One of us—Jim Tozzi—has detailed the work of policy entrepreneurs from within the bureaucracy to establish and develop the work of the Office of Information and Regulatory Affairs within the Office of Management and Budget. Most accounts of OIRA’s work begin with the Paperwork Reduction Act (1980) and Executive Order 12291 (1981) and were included in the Reagan agenda.
In fact, this program of centralized regulatory review wasn’t a top-down brainchild of the Reagan team. It was, instead, the product of more than 15 years of innovation and testing, beginning in the Johnson administration—a process that grew out of the entrepreneurial thinking of top career officials in agencies from across the federal government.
Over time, this entrepreneurship has grown into a centralized process of reviewing new regulations used by both Republican and Democratic administrations. After tremendous controversy at its launch, it’s also grown into broad acceptance of the principle of applying cost-benefit analysis to new regulations. The common-sense notion—that the federal government shouldn’t impose rules where the benefits fail to exceed their costs—has become hard-wired into the rulemaking process.
This has become all the more salient with the Heritage Foundation’s Project 2025 transition plan, which calls extensively for the expansion of cost-benefit analysis across a host of government agencies. The plan is to use the analysis to ratchet back regulations to produce “the least burdensome rules possible.” At the same time, however, Project 2025 calls for bringing back the Schedule F policy of the Trump administration, which would make it easier to dismiss officials in policy-influencing positions.
What we’ve learned in the last 50 years is that pursuing the latter makes it hard to do the former. Not only did the process of applying benefit-cost analysis to federal rules emerge from policy entrepreneurs among the career service. Assessing the costs of new rules and, especially, finding ways of ensuring the most benefits for the largest number of people requires highly skilled entrepreneurs among government’s career civil servants.
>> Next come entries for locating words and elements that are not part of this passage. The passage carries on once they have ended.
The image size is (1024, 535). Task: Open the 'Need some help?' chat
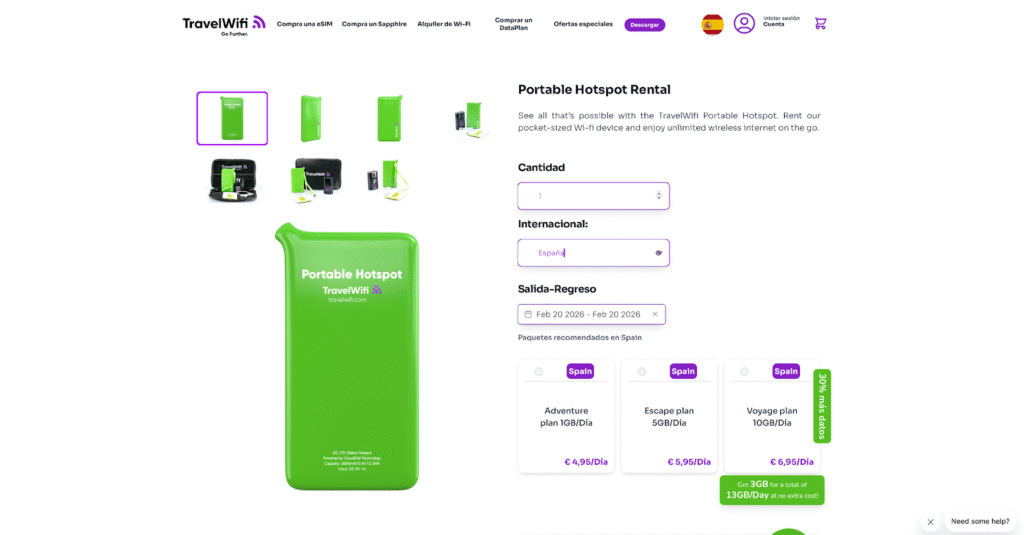point(980,521)
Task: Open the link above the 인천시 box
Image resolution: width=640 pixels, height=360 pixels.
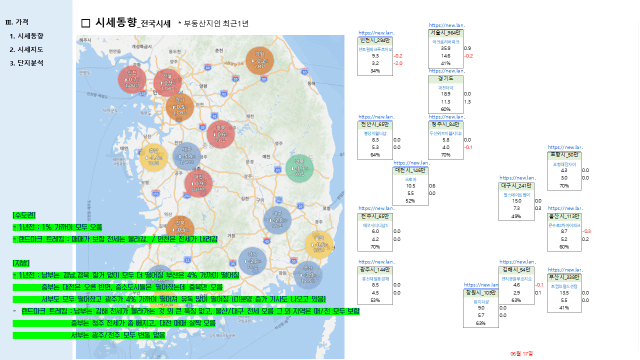Action: 377,33
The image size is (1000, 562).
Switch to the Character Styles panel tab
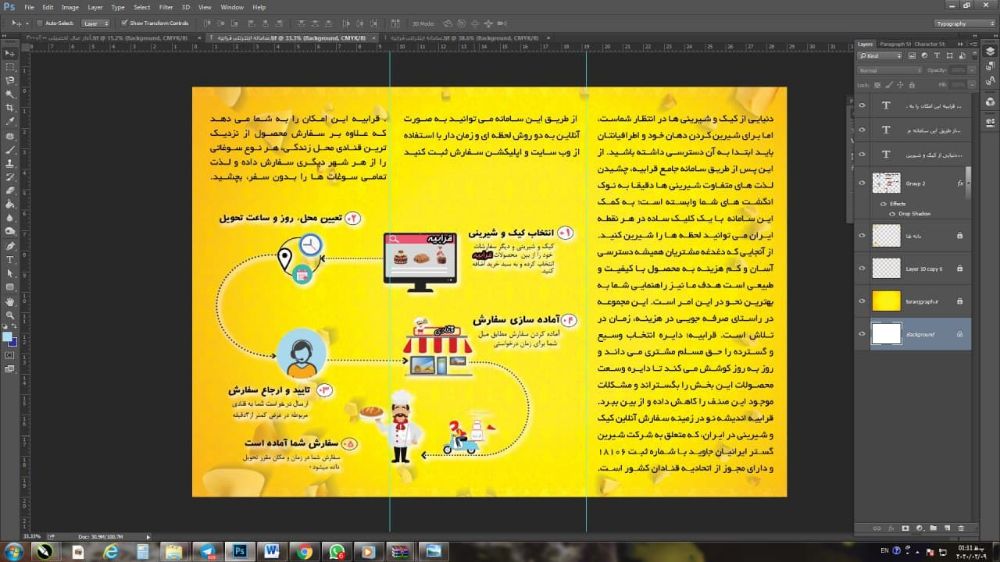[929, 44]
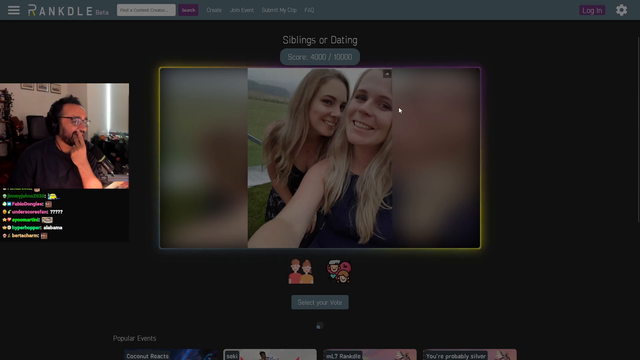Open the Join Event menu item
This screenshot has height=360, width=640.
(242, 10)
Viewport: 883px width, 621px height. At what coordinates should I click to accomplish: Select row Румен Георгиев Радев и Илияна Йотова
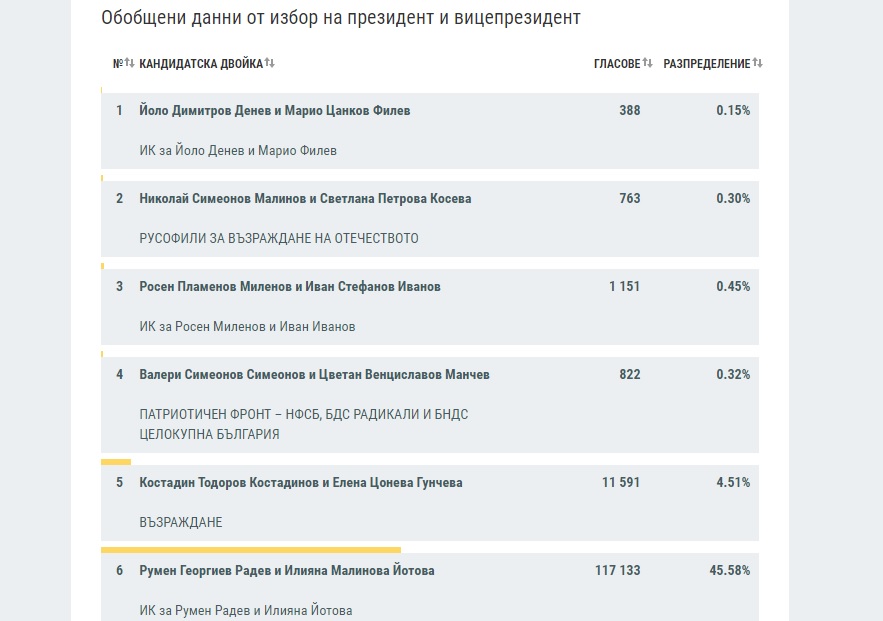point(430,587)
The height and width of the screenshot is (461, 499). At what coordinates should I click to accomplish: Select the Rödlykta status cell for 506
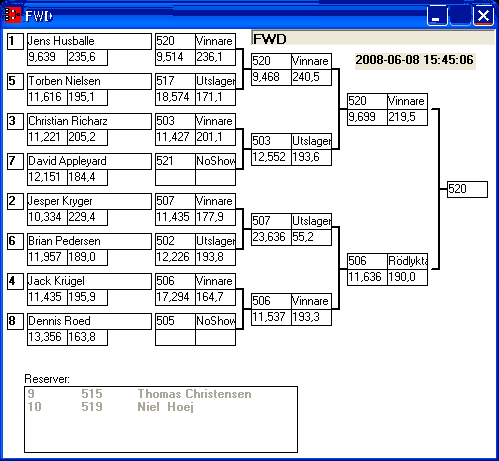(407, 261)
In fact, a global movement to recognize public entrepreneurs is developing, with the help of the Schwab Foundation (which has created awards for social entrepreneurs), the World Economic Forum (which is focusing even more on collaboration), and the Senior Executive Service (which recognizes the role its officials play in entrepreneurial policy in the US).
Policy entrepreneurs will never get their rewards in the same way as private entrepreneurs. But creating global awards for recognizing policy entrepreneurs, not just in American government but in other countries as well, would provide the incentives that matter most for public officials.
Policy entrepreneurs are long on influence but short on affluence. Awards that recognize and strengthen the coin of the realm in which they work would help feed the incentives that matter most.
Jim Tozzi is head of the Center for Regulatory Effectiveness and former deputy administrator of OMB’s Office of Information and Regulatory Affairs.
Don Kettl is professor emeritus and former dean of the University of Maryland School of Public Policy. He is the author of many books including, most recently, Bridgebuilders: How Government Can Transcend Boundaries to Solve Big Problems (with William D. Eggers) and The Little Guide to Writing for Impact (with Katherine Barrett and Richard Greene).